*Provided passage:*
[Start of Attachment]

HandWorld: Hand-Centric Unified Video Action Generation¶

Conference: CVPR 2026
Paper: CVF Open Access
Code: https://sunzhihao18.github.io/HandWorld (Project page, code not explicitly open-sourced)
Area: Video Generation / Diffusion Models
Keywords: Hand-Object Interaction, Egocentric Video, Joint Action-Video Generation, Cross-Domain Conditioning, Flow Matching

TL;DR¶

HandWorld utilizes a shared cross-domain conditioning network to bind "hand action" and "egocentric video" domains together, followed by decoupled Diffusion Transformers for each. Combined with MANO-rendered hands as an intermediate bridge and flexible multi-task training, it enables simultaneous action-conditioned video generation and future hand action prediction within a single framework, outperforming existing specialized baselines in both tasks.

Background & Motivation¶

Background: Hand-Object Interaction (HOI) is fundamental to human-world interaction—humans decide hand movements based on observations (egocentric video), and hand movements in turn change subsequent observations. Current research typically focuses on either "hand action prediction" (predicting future trajectories/poses from past observations) or "action-conditioned video generation" (controlling synthesis via masks, trajectories, skeletons, or high-level labels) separately.

Limitations of Prior Work: These methods rely on unidirectional conditioning—treating video as given to predict action, or action as given to generate video. Few have attempted to model both in a unified generative process. Existing unified architectures (e.g., VLA-types, unified latent types) primarily serve "action policy learning," treating video generation as an auxiliary goal with poor visual fidelity. Although PEVA explored the relationship between body motion and future observations, it focused on large-scale spatial movements like navigation rather than fine-grained hand-object manipulation.

Key Challenge: The relationship between action and observation is highly non-linear. Hand actions are structured and kinematic (wrist pose + joint coordinates), while videos are pixel-level and encode the entire scene (environment, objects, interaction). The same action can correspond to entirely different observations depending on the manipulated object and surroundings. Directly conditioning these two heterogeneous domains on each other makes the mapping difficult to learn.

Goal: Construct a unified generative framework capable of bidirectional learning and prediction between hand actions and egocentric videos, maintaining high quality in both domains.

Key Insight: The authors define "action as continuous hand movement" (rather than coarse masks or discrete primitives) and hypothesize that the domains are difficult to couple because of the lack of an intermediate representation that is both in the visual domain and contains only hand geometry.

[End of Attachment]

*Problems to work on:*
a – Turn the paragraph beginning "Limitations of Prior Work" in the HandWorld summary into a short bulleted list that keeps its main facts.
b – Write the next part of the HandWorld summary, picking up right after its "Key Insight" paragraph.
The rows come from a separate source that has nothing to do with the HandWorld summary.

*Supplied material:*
[Start of Attachment]

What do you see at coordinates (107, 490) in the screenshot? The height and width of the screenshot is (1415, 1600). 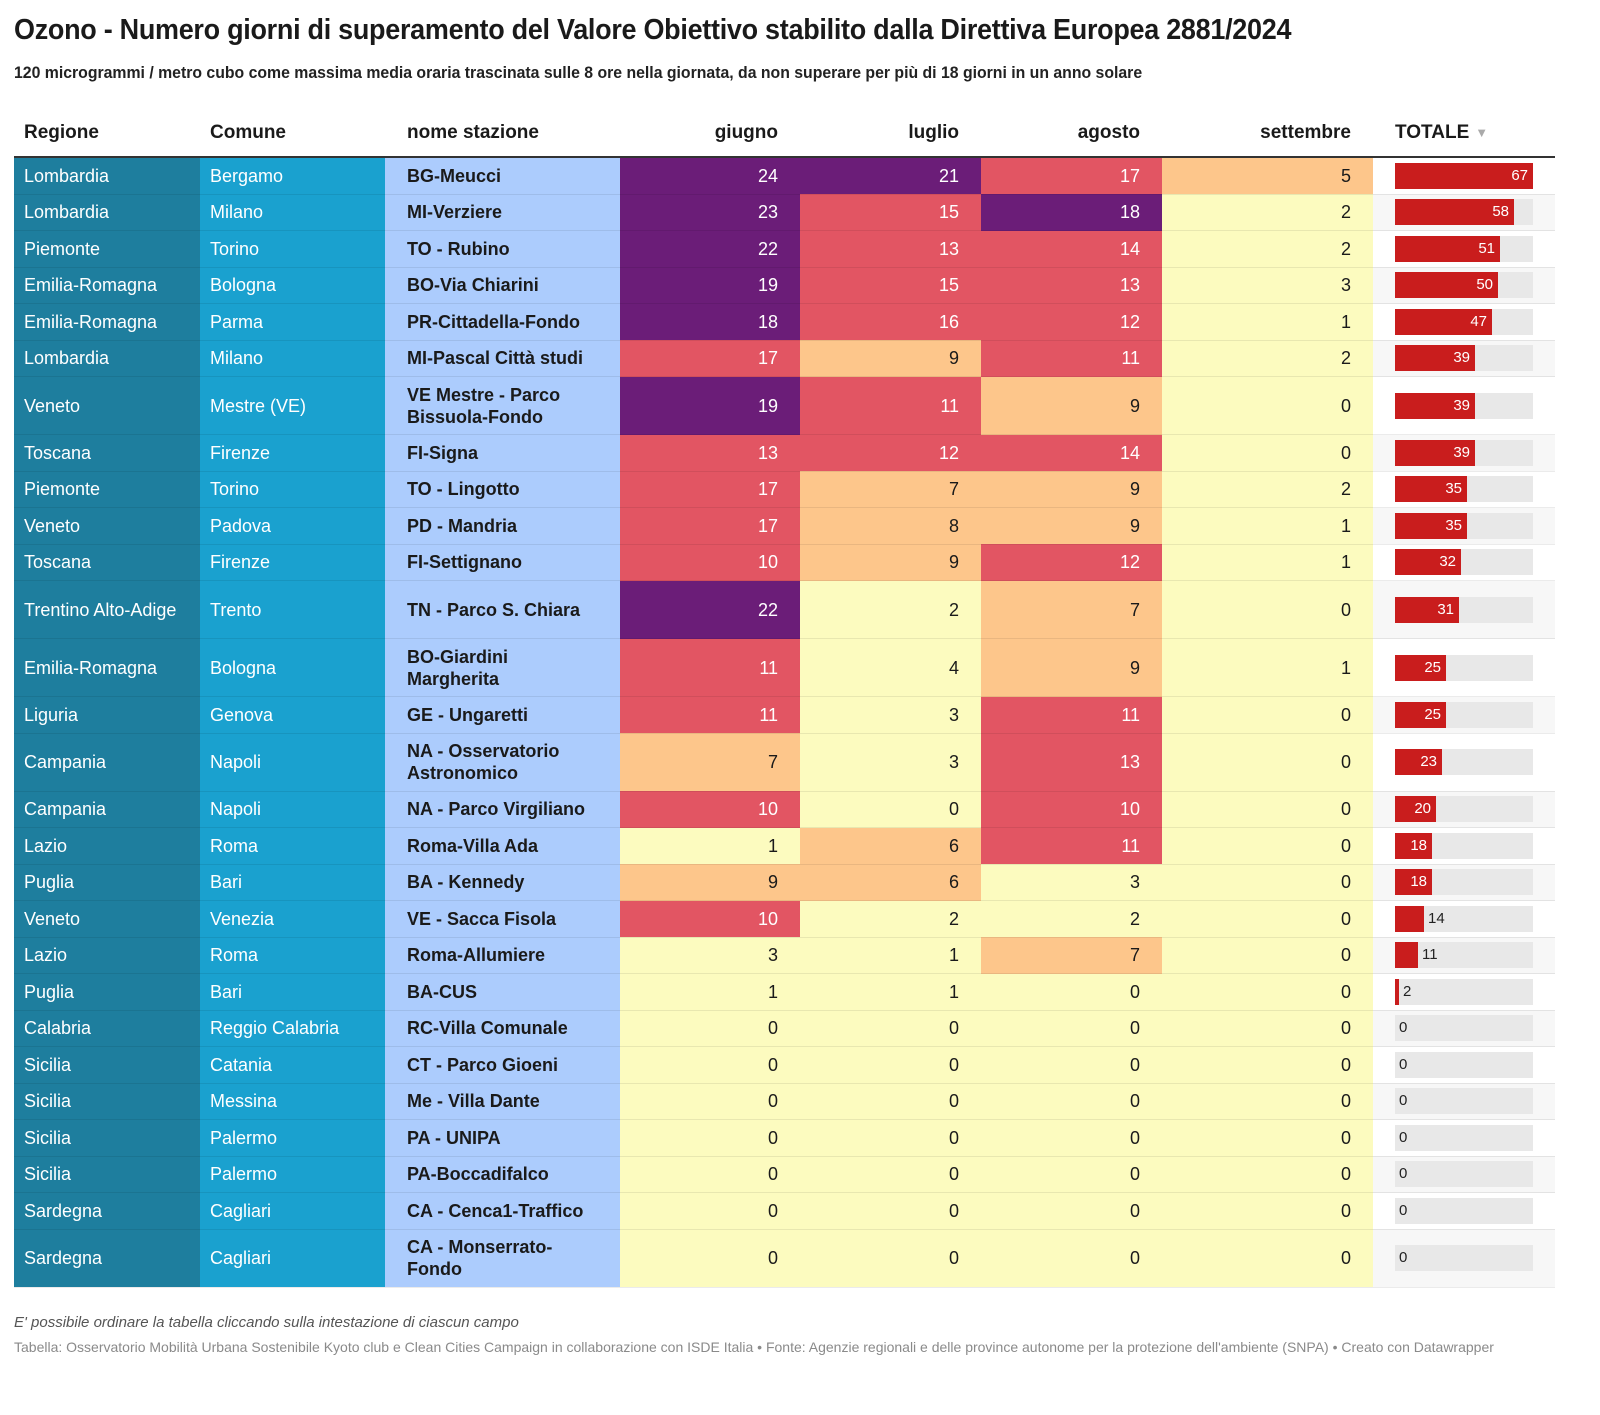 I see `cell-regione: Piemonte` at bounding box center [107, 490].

[End of Attachment]
[Start of Attachment]

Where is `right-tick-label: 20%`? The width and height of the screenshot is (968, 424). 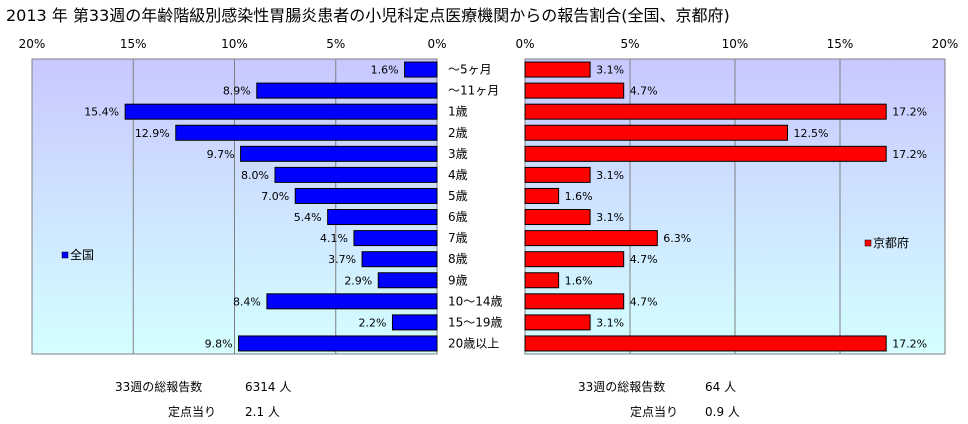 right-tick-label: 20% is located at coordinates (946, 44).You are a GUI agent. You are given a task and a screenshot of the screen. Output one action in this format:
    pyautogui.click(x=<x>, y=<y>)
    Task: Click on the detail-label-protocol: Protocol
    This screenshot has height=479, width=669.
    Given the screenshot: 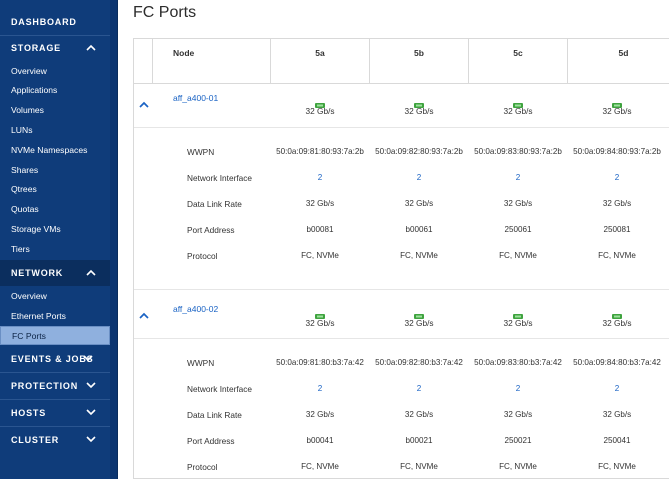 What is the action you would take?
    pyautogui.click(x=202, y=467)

[End of Attachment]

*Task-by-task outputs:*
a –
- Existing methods use one-way conditioning: they take video as given to predict action, or action as given to generate video.
- Few works model both in a single generative process.
- Existing unified designs (VLA-type, unified latent type) mainly target action policy learning, treat video generation as a side goal, and produce poor visual quality.
- PEVA studied how body motion relates to future observations, but it focused on large spatial movement like navigation, not fine hand-object manipulation.

b –
Core Idea: Share a unified cross-domain conditioning network (learned via a dual-branch architecture) and utilize two decoupled Diffusion Transformers for per-domain generation. Shared conditions ensure cross-domain consistency, while decoupling ensures flexibility and inference efficiency. MANO-rendered hands are introduced as a geometric bridge in the visual domain to stabilize alignment.

Method¶

Overall Architecture¶

The input to HandWorld is a sequence of historical egocentric video frames \(O_{0:t}\) and corresponding hand action sequences \(A_{0:t}\). The output consists of future video frames \(O_{t+1:T}\) and future hand actions \(A_{t+1:T}\). Each action \(A_t \in \mathbb{R}^{138}\) encodes a 9D rotation + 3D translation in camera extrinsics, alongside 3D coordinates for 21 joints per hand. Video frames are encoded into latents \(Z_t\) using a pre-trained VAE.

The framework decomposes the joint distribution of actions and videos into "shared conditioning followed by individual denoising." Three components cooperate: a shared cross-domain conditioning network learns hierarchical conditions \(C_t\) from historical data; a Video DiT and an Action DiT perform flow-matching denoising in their respective domains guided by \(C_t\); and MANO-rendered hands serve as a geometric alignment signal in the visual domain. Masking controls which tokens are known versus predicted during training, supporting multiple task configurations.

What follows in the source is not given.